#### RECORDED INFORMATION:
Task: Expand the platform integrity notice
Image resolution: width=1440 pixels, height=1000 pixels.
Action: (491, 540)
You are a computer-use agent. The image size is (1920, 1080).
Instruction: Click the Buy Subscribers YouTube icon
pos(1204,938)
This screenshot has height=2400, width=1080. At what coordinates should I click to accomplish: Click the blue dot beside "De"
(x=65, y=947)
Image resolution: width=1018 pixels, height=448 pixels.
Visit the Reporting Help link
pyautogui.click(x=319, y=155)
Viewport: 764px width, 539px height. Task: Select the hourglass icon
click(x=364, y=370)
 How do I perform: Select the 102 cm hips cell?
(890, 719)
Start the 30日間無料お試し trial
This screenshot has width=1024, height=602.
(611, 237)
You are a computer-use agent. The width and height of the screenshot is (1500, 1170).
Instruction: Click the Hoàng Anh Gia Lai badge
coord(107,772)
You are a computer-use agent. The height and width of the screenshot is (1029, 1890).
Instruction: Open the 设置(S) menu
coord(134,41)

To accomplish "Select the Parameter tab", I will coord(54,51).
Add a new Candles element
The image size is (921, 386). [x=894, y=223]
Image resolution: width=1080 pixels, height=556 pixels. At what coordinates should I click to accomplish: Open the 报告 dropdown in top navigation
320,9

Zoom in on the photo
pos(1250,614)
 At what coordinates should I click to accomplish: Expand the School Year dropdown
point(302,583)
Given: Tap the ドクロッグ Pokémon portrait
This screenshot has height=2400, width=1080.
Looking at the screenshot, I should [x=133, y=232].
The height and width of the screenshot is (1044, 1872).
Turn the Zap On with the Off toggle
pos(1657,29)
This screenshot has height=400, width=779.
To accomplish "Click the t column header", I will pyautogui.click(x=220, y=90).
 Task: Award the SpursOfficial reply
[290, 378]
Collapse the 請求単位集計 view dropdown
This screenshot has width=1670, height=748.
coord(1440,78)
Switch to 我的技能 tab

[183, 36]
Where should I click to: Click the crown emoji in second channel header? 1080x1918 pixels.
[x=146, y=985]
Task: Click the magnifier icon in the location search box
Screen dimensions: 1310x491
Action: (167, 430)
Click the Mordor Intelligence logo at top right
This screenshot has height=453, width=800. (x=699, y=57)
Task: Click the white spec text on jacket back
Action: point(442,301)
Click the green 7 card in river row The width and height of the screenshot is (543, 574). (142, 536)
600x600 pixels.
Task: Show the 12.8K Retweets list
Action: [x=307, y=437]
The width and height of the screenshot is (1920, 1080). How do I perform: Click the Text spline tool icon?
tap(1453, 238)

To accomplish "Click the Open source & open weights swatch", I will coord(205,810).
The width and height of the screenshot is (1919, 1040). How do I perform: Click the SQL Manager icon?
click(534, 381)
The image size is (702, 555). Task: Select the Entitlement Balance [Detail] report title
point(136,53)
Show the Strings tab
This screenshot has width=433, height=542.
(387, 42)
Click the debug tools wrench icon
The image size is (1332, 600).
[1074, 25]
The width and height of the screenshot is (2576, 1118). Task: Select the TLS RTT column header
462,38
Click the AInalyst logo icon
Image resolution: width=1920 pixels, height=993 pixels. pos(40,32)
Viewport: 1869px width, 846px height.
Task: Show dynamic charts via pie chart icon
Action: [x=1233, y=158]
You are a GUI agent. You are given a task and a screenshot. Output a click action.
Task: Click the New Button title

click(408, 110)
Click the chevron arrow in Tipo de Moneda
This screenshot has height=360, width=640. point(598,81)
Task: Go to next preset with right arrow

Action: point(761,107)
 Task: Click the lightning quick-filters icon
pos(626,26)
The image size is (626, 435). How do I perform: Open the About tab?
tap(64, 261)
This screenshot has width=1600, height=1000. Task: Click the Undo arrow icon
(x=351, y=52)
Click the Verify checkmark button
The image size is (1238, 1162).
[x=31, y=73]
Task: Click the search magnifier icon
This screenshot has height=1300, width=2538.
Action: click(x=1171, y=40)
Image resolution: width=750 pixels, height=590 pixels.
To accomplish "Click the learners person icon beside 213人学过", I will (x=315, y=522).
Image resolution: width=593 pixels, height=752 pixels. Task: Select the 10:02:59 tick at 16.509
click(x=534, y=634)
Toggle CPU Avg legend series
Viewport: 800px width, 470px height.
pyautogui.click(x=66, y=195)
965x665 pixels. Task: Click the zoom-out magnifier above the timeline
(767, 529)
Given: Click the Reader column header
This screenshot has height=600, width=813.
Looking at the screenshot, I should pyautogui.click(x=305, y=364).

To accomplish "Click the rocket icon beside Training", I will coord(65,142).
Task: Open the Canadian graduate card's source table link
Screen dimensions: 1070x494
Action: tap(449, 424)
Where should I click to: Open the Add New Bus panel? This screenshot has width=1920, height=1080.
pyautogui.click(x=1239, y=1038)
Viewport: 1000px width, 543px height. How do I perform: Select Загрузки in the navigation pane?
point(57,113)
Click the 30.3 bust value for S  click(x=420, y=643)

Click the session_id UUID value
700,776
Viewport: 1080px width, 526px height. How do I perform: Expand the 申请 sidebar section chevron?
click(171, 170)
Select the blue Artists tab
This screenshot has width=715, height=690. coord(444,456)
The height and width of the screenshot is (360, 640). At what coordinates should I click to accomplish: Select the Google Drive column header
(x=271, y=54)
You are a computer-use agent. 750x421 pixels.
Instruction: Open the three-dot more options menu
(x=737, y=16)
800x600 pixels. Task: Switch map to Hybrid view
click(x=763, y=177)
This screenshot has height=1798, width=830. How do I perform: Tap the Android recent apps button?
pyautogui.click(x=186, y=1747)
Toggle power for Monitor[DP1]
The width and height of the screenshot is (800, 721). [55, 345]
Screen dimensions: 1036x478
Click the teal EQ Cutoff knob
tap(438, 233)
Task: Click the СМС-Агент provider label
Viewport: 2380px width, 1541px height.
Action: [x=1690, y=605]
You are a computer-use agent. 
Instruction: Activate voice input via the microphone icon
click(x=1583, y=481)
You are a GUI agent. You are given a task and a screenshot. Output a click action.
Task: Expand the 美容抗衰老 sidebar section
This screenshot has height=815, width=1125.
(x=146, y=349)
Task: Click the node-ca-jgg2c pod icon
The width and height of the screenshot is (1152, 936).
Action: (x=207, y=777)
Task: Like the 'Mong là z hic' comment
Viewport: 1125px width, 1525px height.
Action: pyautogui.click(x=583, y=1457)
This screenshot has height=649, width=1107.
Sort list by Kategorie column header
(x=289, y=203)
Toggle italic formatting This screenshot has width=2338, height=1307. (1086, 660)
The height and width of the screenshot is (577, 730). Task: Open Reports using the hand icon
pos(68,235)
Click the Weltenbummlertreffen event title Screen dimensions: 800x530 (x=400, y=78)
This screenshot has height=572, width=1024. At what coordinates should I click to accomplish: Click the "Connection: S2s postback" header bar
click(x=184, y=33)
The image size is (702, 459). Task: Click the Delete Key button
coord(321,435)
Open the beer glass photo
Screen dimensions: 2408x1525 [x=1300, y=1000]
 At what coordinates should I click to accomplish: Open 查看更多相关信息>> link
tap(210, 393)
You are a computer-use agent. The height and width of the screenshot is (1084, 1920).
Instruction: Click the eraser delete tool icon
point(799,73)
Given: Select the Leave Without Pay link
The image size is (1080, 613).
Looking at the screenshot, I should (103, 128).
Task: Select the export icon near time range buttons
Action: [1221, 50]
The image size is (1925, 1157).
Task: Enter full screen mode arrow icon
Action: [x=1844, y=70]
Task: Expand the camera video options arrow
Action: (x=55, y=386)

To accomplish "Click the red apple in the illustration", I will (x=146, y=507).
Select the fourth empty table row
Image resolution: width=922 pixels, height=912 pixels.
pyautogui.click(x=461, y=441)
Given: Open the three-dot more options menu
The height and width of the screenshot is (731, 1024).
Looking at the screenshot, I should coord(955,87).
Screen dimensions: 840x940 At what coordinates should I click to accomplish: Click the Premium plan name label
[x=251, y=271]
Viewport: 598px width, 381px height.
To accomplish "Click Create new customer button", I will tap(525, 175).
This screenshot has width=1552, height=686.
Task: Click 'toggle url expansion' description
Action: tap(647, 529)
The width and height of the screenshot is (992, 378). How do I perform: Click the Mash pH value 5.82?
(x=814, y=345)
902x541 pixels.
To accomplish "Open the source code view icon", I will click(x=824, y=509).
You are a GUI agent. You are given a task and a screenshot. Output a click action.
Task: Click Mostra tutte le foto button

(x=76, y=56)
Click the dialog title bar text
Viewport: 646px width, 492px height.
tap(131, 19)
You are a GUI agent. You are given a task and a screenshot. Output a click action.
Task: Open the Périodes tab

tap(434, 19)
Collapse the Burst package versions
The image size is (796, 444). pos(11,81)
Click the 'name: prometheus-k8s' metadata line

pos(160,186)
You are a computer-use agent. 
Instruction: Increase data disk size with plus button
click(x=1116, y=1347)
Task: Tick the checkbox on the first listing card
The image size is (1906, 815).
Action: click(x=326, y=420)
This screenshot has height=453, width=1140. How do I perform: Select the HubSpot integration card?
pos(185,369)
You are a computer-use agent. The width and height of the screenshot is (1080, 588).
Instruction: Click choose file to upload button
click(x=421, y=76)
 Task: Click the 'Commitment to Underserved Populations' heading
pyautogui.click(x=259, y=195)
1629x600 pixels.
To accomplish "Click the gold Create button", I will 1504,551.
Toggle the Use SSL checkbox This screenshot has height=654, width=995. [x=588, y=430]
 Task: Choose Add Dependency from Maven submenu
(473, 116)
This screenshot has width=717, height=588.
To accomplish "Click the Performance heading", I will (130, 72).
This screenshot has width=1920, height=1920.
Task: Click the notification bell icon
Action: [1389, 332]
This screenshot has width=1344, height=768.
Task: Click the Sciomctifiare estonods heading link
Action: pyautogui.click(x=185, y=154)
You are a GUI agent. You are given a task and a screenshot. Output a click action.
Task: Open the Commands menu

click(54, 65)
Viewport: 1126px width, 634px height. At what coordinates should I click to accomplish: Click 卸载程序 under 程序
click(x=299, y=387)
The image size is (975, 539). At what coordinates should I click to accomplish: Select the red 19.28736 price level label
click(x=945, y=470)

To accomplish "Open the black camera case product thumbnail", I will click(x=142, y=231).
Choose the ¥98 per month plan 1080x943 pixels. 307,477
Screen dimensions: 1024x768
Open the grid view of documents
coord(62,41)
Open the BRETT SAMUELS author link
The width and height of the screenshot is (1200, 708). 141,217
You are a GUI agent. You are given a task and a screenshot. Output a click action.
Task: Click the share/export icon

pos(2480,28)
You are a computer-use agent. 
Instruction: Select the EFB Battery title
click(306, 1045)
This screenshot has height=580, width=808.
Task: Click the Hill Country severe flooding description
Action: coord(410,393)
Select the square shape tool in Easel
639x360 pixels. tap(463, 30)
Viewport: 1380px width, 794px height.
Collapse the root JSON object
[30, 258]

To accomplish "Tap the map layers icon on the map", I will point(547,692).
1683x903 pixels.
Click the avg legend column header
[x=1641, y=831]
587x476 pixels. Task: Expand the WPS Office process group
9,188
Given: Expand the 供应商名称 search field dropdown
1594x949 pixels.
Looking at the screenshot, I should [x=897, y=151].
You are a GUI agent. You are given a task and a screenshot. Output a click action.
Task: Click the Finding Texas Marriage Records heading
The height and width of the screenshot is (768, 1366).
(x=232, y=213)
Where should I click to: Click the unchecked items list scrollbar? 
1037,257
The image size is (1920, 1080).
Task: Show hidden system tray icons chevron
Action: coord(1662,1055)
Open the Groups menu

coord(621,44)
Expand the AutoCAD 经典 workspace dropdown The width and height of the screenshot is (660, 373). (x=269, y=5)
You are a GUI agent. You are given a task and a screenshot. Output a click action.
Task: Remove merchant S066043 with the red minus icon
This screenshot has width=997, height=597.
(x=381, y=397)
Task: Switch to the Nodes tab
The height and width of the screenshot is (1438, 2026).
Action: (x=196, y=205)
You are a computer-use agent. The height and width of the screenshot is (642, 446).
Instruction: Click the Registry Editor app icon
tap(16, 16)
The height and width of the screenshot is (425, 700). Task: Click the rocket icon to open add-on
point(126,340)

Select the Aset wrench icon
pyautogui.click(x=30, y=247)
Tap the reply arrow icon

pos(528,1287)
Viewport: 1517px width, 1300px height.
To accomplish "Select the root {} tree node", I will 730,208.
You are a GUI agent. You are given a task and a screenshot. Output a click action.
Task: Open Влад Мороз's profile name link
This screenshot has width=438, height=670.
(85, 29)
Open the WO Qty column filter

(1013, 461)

#### GOAL:
Retype the lines from the one containing "The height and width of the screenshot is (425, 700)." through the end of the lines, inclusive, with no changes.

#### RESULT:
The height and width of the screenshot is (425, 700). Task: Click the rocket icon to open add-on
point(126,340)

Select the Aset wrench icon
pyautogui.click(x=30, y=247)
Tap the reply arrow icon

pos(528,1287)
Viewport: 1517px width, 1300px height.
To accomplish "Select the root {} tree node", I will 730,208.
You are a GUI agent. You are given a task and a screenshot. Output a click action.
Task: Open Влад Мороз's profile name link
This screenshot has width=438, height=670.
(85, 29)
Open the WO Qty column filter

(1013, 461)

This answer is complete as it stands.